(Stored data)
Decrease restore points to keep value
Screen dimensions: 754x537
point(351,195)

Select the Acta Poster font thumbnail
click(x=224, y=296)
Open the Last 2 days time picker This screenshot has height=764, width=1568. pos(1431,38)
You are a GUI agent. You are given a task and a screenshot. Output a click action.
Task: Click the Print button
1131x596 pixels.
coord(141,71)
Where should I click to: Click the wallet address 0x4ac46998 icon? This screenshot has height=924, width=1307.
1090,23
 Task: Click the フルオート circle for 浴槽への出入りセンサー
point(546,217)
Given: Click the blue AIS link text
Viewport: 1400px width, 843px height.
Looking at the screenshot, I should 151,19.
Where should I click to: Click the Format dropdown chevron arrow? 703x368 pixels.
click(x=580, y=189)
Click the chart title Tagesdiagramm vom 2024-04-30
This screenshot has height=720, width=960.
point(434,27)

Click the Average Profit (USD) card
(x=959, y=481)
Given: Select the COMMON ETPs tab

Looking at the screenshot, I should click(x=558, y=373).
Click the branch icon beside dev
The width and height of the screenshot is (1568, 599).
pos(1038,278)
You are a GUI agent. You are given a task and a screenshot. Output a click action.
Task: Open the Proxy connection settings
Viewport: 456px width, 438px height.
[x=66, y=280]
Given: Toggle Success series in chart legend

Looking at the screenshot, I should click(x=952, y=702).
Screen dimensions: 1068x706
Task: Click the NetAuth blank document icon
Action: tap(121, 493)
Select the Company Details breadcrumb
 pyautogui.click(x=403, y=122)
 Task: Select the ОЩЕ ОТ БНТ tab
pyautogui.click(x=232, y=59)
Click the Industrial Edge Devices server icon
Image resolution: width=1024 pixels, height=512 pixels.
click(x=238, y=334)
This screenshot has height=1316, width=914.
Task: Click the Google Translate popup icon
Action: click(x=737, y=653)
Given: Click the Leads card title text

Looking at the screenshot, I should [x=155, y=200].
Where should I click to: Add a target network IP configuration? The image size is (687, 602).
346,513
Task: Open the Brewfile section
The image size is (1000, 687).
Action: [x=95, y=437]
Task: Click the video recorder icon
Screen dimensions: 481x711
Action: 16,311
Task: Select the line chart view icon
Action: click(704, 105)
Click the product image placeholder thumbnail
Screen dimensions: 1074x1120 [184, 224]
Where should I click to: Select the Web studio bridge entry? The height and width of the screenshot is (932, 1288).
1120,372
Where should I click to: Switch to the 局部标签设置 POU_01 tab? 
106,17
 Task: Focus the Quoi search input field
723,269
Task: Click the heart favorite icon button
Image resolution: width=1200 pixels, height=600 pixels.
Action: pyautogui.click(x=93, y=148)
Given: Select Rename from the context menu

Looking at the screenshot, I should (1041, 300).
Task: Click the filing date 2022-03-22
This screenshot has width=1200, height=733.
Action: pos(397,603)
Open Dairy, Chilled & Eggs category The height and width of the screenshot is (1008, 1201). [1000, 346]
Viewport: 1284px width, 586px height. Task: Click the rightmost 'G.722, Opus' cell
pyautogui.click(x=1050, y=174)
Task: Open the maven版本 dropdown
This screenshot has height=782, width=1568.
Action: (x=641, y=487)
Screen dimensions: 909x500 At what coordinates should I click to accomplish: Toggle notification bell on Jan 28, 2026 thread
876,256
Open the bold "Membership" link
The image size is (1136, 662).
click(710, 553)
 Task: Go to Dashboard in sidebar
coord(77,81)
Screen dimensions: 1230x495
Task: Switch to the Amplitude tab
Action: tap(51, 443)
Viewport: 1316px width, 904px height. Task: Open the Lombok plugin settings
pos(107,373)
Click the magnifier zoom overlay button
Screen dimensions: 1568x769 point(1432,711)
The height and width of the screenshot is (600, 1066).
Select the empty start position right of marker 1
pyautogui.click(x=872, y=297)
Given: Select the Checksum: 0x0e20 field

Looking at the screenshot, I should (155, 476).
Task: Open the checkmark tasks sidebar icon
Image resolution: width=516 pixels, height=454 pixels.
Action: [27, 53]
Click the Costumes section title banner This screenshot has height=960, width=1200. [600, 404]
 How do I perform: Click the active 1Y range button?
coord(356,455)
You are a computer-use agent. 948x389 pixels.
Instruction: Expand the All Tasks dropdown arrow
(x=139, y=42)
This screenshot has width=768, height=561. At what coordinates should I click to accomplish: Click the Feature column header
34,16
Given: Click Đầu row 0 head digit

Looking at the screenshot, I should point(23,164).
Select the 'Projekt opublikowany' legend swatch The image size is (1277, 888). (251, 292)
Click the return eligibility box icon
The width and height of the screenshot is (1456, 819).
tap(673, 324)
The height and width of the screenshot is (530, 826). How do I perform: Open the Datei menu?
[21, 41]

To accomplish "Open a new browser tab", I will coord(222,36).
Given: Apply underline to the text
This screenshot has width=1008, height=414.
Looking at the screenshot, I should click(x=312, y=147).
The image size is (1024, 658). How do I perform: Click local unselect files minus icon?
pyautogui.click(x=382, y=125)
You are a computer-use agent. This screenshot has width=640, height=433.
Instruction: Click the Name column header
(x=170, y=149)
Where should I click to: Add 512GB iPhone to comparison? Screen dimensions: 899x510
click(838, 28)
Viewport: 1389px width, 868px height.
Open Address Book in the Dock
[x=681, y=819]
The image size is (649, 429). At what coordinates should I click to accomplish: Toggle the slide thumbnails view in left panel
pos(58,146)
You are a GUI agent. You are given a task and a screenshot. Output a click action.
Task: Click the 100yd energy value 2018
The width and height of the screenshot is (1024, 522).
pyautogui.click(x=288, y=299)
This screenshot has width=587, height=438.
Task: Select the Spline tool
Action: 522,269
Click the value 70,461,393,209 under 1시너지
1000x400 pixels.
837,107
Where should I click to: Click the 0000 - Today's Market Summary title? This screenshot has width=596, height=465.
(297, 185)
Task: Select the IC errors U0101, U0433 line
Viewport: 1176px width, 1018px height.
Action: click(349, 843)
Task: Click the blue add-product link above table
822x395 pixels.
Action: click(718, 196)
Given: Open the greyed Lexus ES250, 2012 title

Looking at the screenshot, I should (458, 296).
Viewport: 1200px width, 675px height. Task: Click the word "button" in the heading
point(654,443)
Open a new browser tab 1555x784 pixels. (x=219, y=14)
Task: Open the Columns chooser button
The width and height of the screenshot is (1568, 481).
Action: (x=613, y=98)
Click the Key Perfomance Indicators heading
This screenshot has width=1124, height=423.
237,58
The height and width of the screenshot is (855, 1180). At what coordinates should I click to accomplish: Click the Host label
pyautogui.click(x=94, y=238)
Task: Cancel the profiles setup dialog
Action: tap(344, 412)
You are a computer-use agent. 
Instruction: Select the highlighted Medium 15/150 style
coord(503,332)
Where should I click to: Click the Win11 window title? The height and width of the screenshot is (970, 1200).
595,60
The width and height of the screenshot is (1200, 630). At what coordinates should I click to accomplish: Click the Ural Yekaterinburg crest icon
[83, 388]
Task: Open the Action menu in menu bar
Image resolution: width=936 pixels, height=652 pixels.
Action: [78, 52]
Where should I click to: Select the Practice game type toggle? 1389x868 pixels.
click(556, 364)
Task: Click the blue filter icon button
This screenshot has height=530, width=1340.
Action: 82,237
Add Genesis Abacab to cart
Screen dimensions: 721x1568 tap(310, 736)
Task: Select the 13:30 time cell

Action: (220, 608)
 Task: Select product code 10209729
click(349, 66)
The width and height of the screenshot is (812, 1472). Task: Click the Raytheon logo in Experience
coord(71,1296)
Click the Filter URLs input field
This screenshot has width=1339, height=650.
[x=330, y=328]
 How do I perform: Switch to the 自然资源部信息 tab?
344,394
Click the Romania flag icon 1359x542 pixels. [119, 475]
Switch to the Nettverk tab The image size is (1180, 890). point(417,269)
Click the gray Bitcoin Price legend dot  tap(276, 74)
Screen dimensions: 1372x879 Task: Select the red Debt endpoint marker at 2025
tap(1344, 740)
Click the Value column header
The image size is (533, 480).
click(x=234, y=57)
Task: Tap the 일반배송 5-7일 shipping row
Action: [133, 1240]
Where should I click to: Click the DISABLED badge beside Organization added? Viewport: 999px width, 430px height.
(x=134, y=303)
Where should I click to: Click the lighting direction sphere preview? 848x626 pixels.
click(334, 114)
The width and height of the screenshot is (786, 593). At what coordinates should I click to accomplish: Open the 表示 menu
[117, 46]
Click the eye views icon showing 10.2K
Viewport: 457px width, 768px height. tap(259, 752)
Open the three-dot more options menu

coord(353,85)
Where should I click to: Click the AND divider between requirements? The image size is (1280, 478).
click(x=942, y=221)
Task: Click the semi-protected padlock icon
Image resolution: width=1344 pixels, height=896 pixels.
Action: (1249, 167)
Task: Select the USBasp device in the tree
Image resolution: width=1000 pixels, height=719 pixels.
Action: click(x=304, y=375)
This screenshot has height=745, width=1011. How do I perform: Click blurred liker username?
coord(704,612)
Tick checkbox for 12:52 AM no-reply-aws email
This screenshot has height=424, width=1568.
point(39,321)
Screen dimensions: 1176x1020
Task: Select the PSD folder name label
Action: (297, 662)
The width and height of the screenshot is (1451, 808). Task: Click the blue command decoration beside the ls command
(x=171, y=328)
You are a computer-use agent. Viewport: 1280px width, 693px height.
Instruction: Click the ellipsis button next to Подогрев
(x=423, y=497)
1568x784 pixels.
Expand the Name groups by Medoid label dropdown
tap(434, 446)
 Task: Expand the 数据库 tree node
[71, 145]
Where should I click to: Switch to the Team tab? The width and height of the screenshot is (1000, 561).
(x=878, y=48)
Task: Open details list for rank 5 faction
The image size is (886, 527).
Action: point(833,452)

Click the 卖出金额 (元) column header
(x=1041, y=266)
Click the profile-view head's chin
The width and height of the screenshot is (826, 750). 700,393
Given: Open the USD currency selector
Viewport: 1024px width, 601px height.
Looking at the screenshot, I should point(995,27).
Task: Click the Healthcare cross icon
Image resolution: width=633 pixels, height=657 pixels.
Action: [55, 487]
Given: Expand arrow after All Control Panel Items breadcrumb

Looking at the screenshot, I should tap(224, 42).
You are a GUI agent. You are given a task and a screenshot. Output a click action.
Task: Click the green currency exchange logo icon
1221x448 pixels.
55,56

▶ **Work item**: Lines from the one containing "Task: Click the green" through the end of the entries above must be copied exactly; include both ends and no other lines.

▶ **Answer section**:
Task: Click the green currency exchange logo icon
1221x448 pixels.
55,56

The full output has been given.